Dataset entries Block Start

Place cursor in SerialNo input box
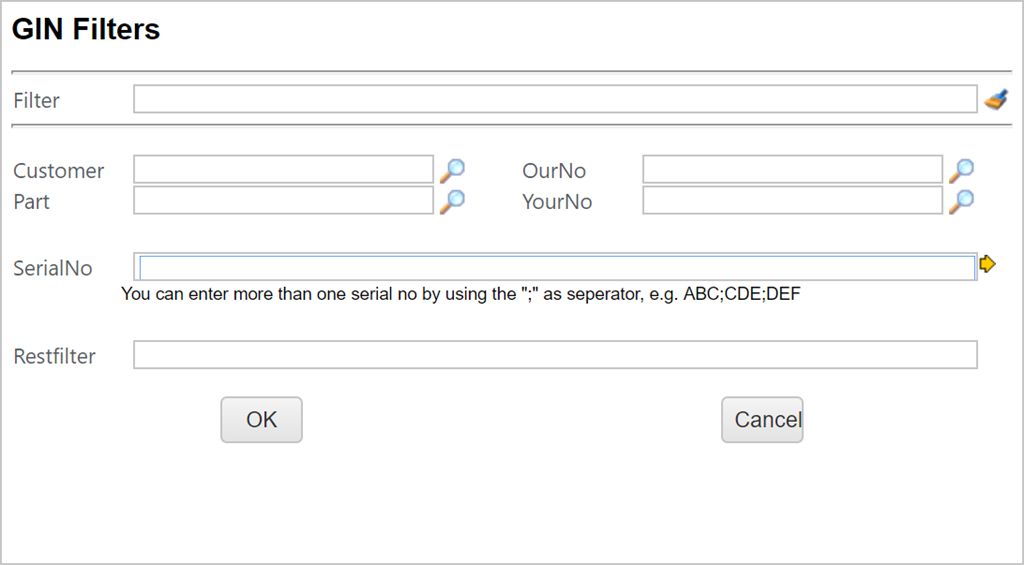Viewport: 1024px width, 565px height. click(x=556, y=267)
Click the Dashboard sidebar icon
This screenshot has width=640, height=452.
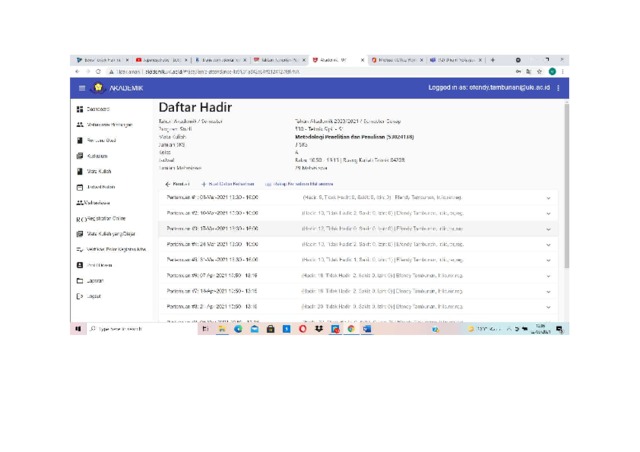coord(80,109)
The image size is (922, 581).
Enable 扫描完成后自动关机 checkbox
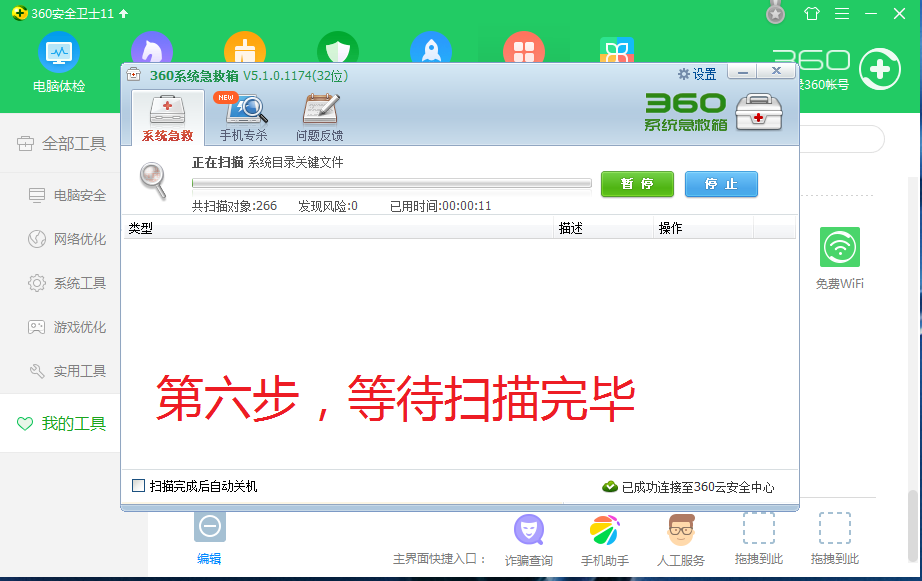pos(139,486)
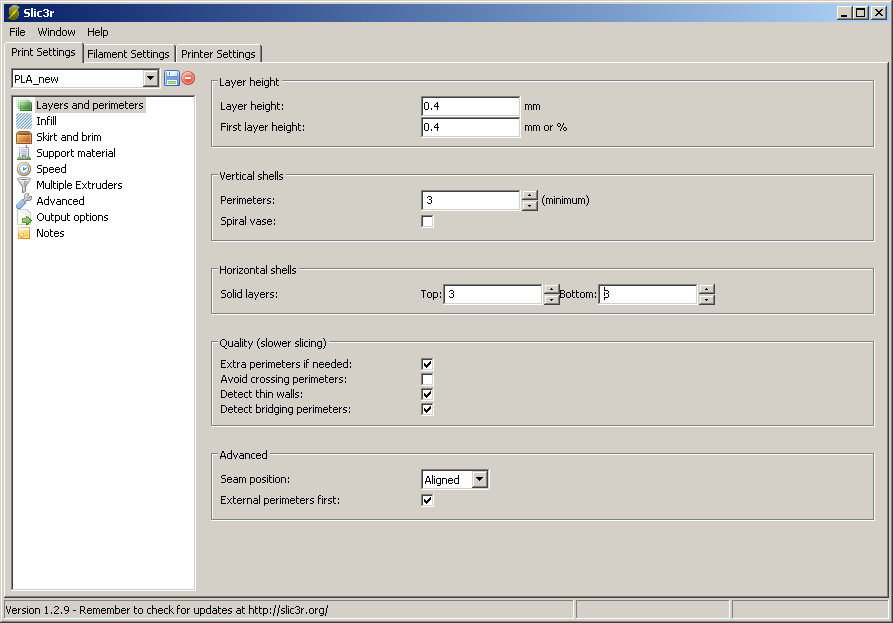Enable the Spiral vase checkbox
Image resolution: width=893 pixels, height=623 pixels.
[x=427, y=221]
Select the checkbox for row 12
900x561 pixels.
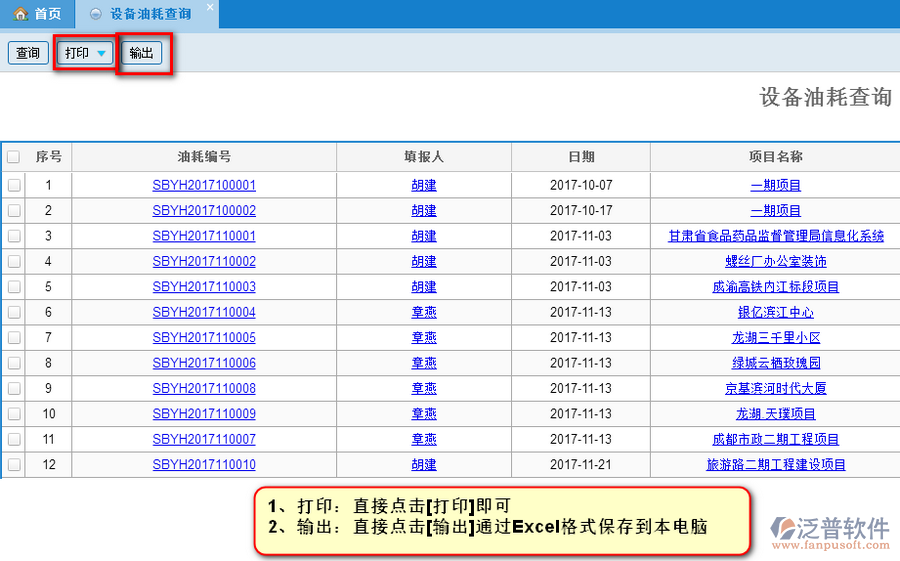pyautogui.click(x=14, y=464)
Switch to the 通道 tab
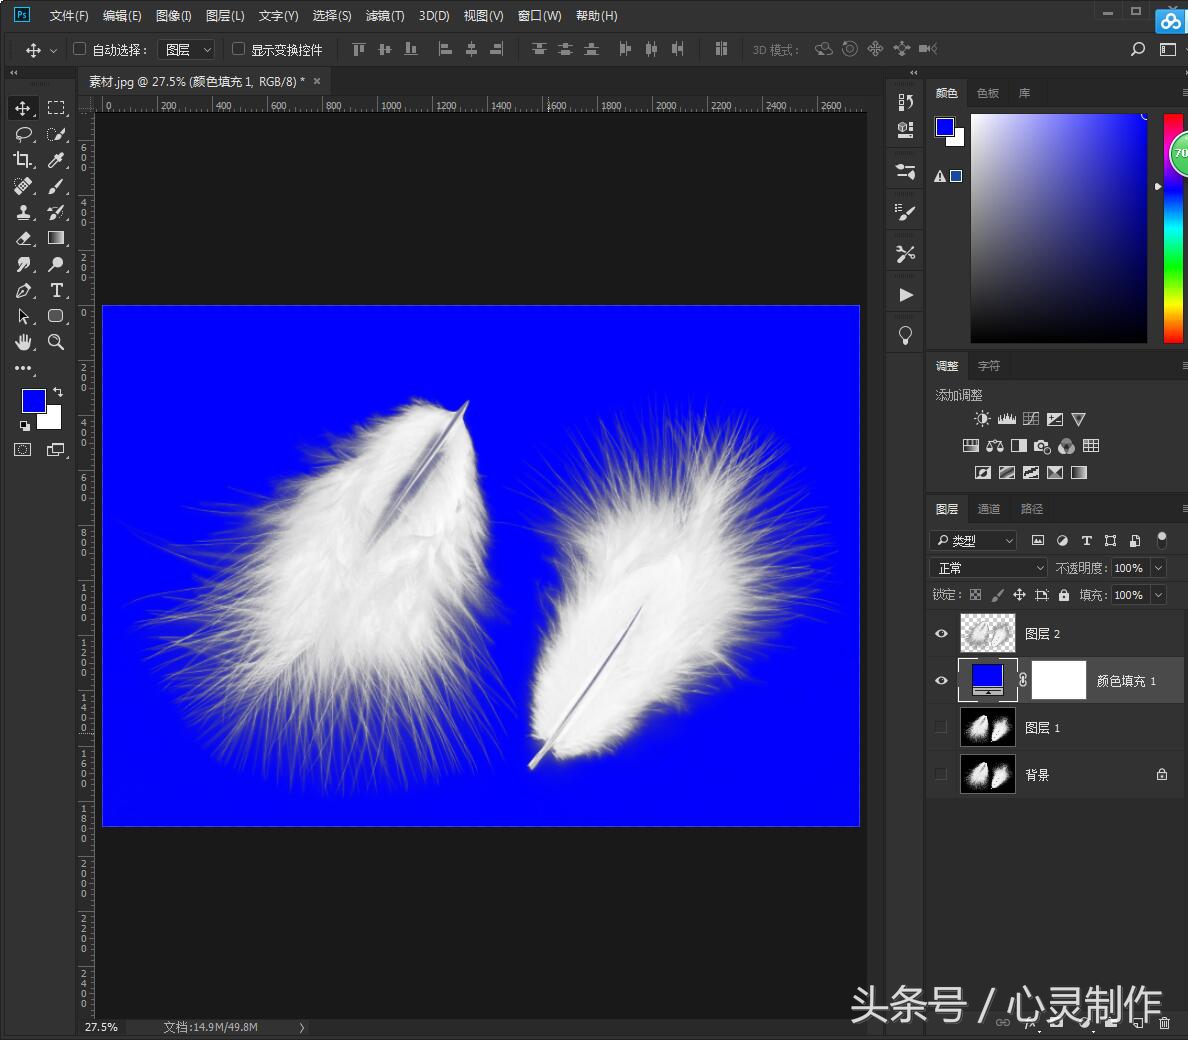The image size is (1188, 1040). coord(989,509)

Dataset entries Block End

Task directions
What's needed is every line above, retyped exactly and free of pictures.

Answer to this problem
Place cursor in SerialNo input box
Viewport: 1024px width, 565px height. click(x=556, y=267)
Click the Dashboard sidebar icon
This screenshot has width=640, height=452.
coord(80,109)
The image size is (922, 581).
Enable 扫描完成后自动关机 checkbox
pos(139,486)
Enable the Spiral vase checkbox
Image resolution: width=893 pixels, height=623 pixels.
[x=427, y=221]
Select the checkbox for row 12
900x561 pixels.
pyautogui.click(x=14, y=464)
Switch to the 通道 tab
The image size is (1188, 1040). coord(989,509)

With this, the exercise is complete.